● **Extracted information**:
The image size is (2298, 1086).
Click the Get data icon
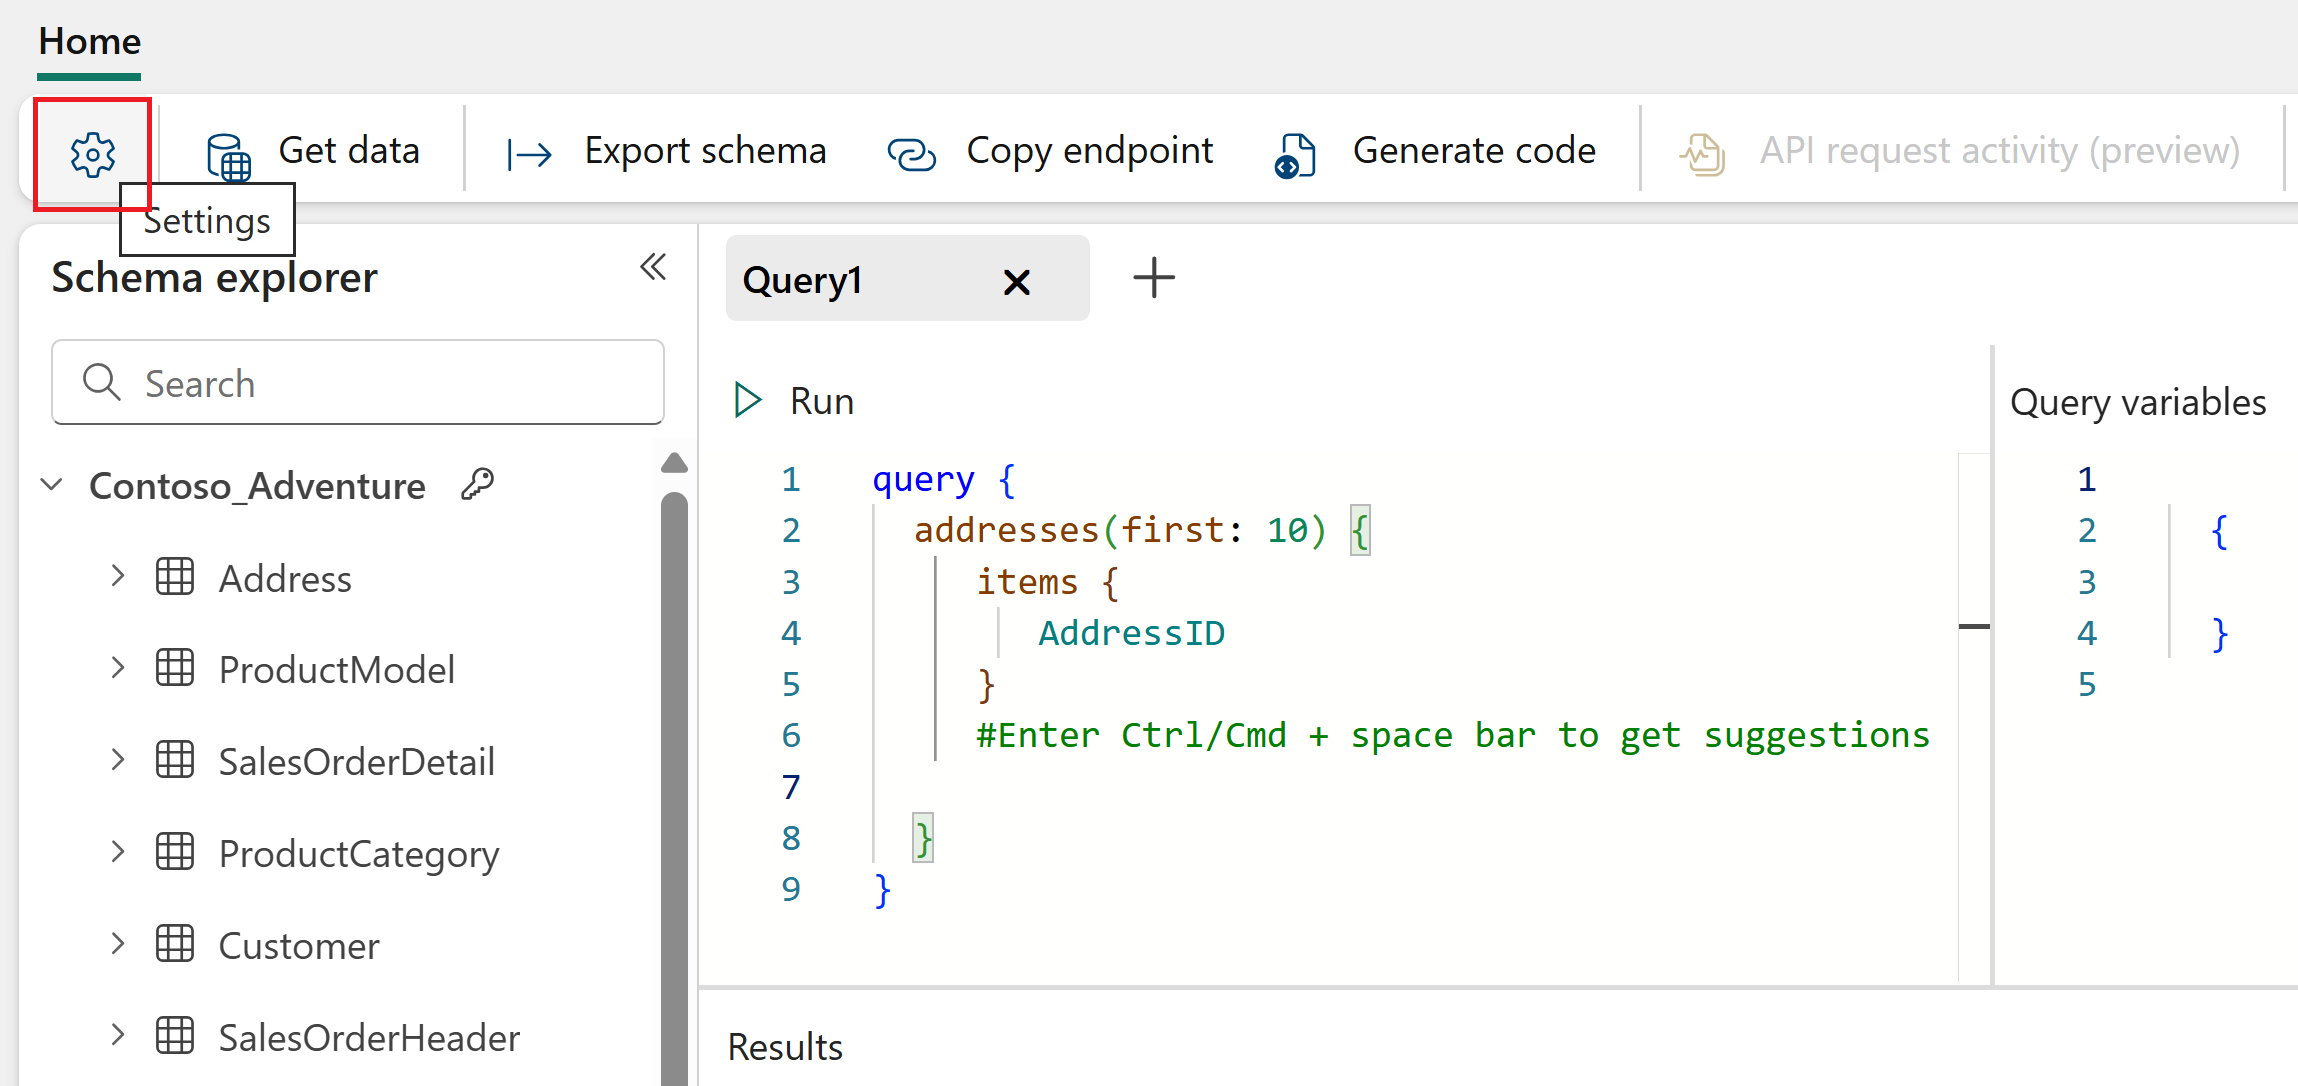(x=228, y=155)
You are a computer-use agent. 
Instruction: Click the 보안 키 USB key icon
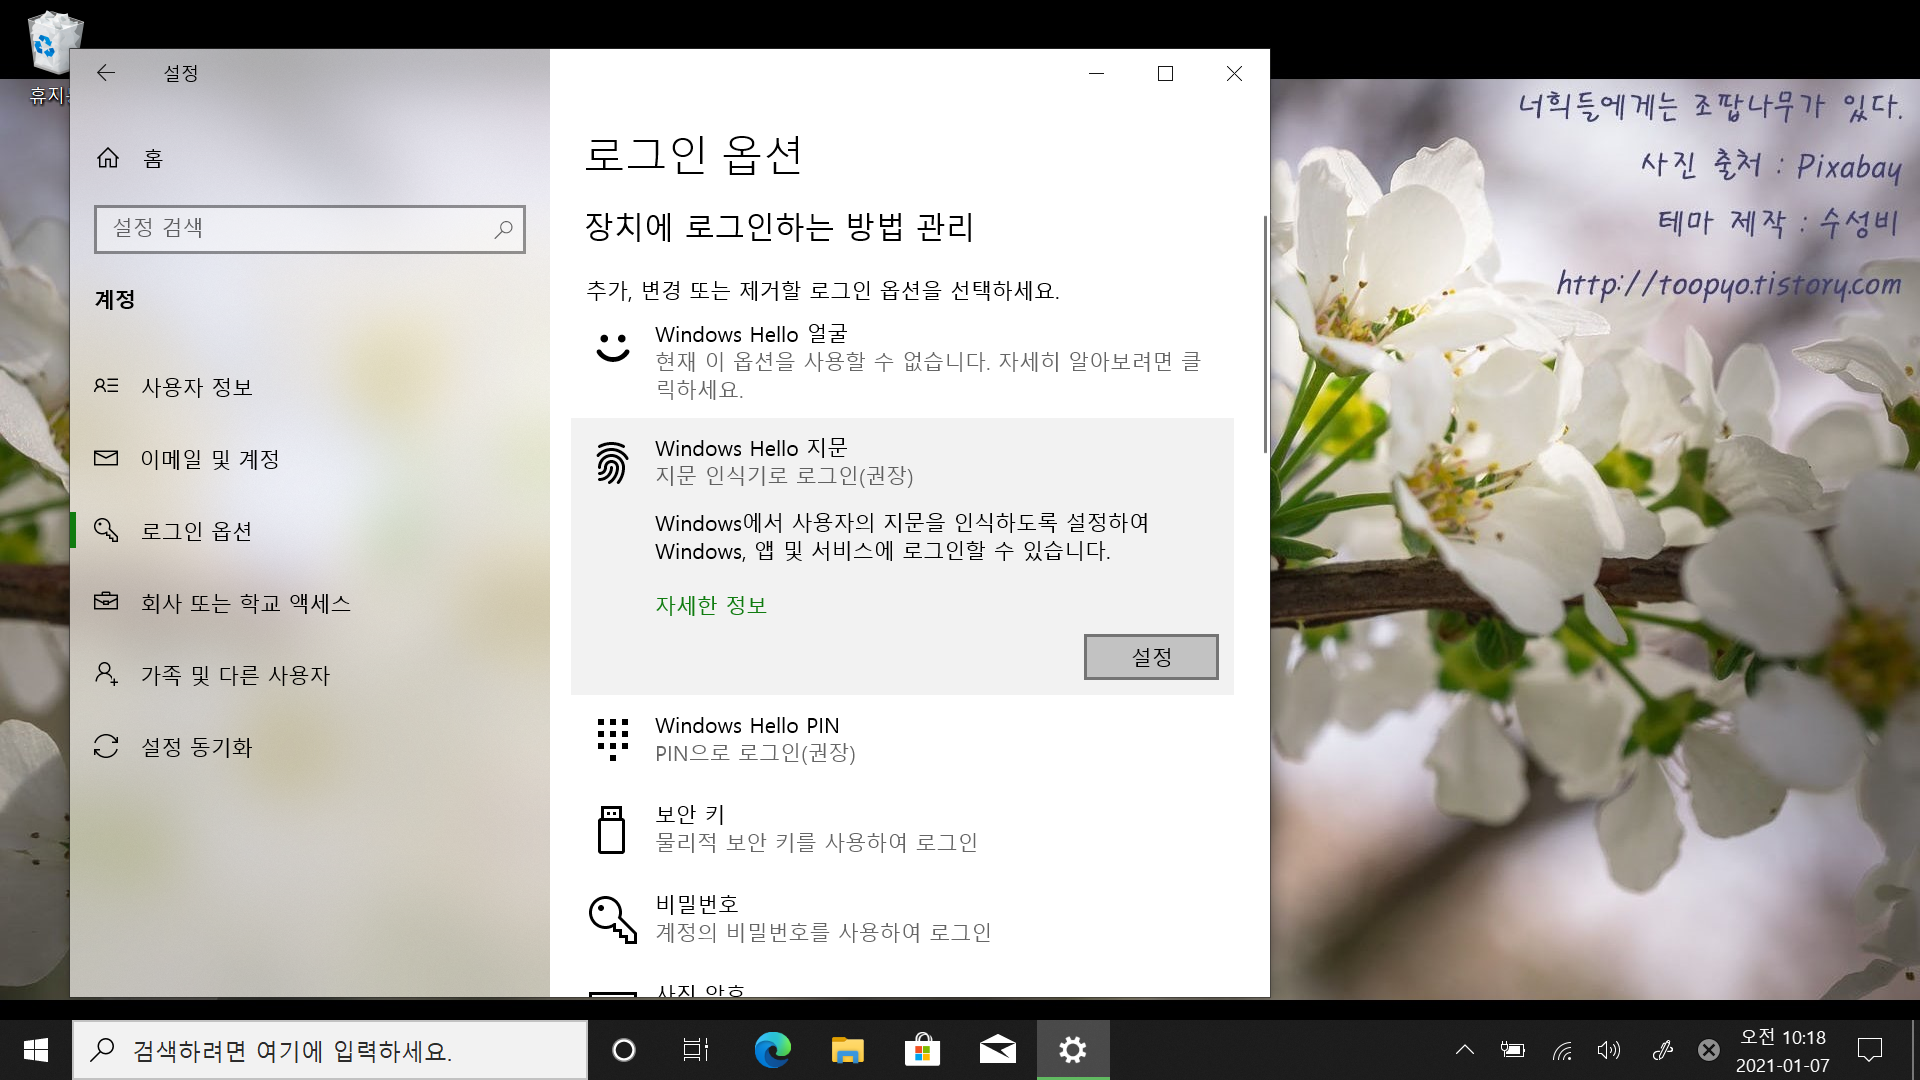tap(611, 829)
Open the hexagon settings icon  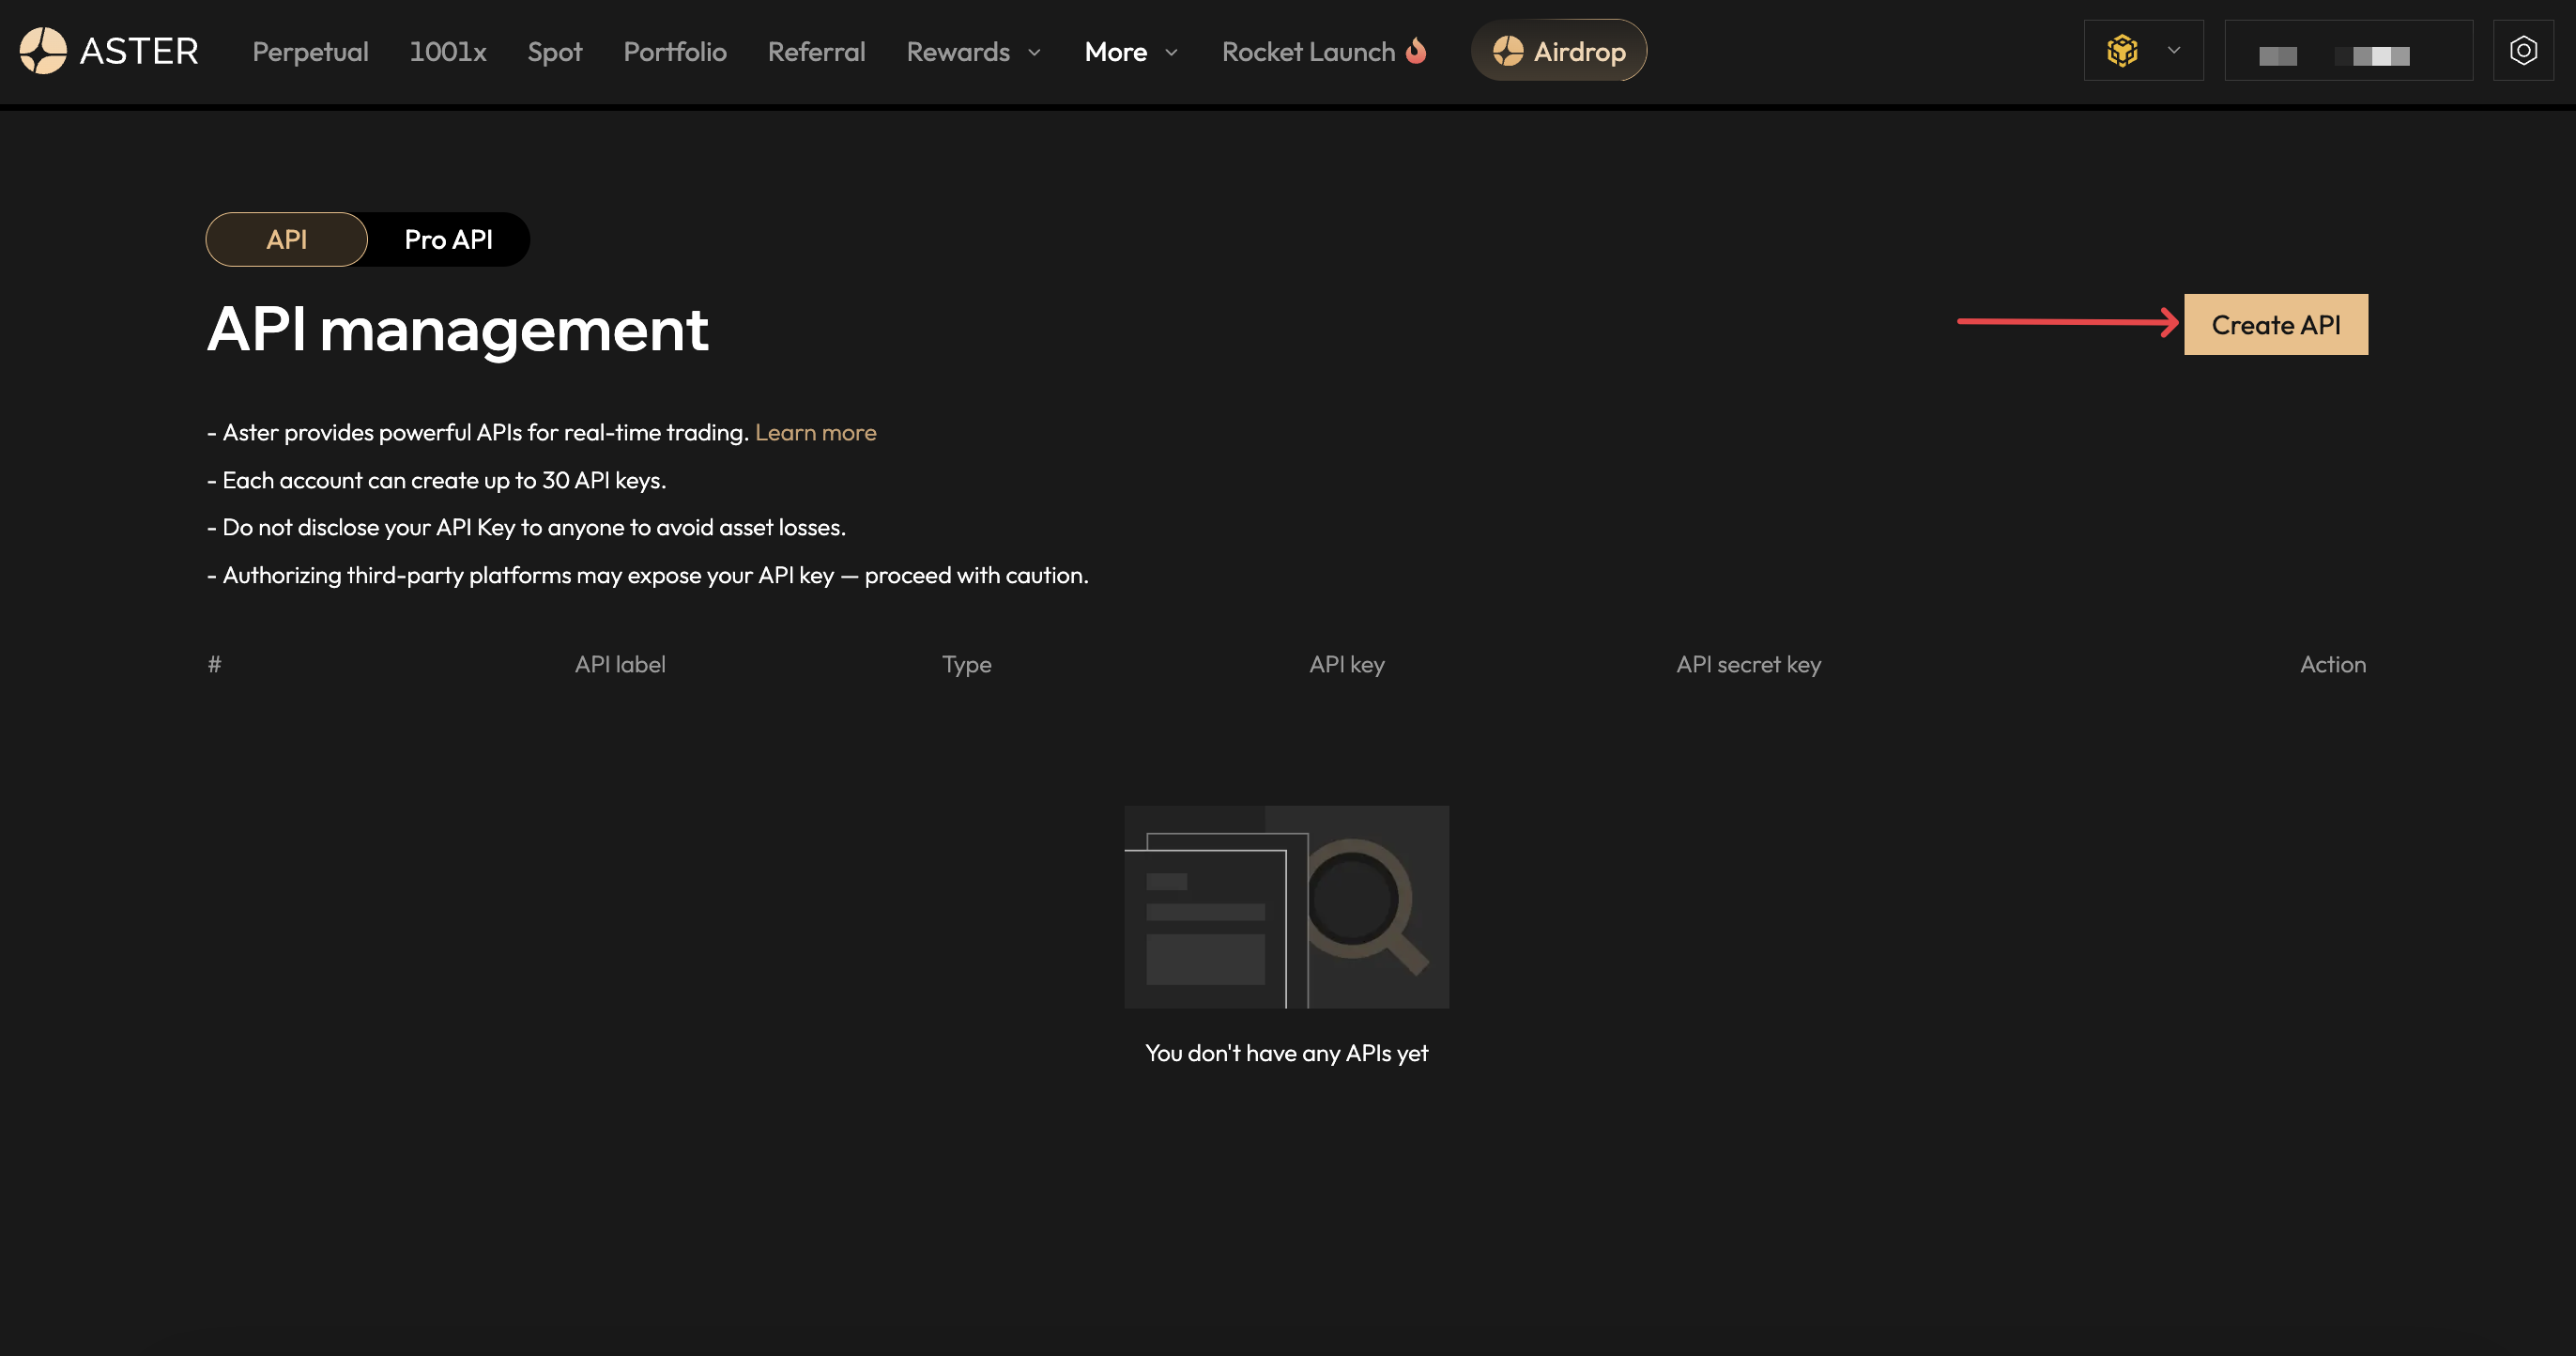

● **What the task asks**:
Locate the line containing "Click the Get data icon" in the records above, then output it and every line after it through the last, excluding pictures.

● **Worked solution**:
Click the Get data icon
(x=228, y=155)
You are a computer-use agent. 
Instruction: Click the 보안 키 USB key icon
tap(611, 829)
Open the hexagon settings icon  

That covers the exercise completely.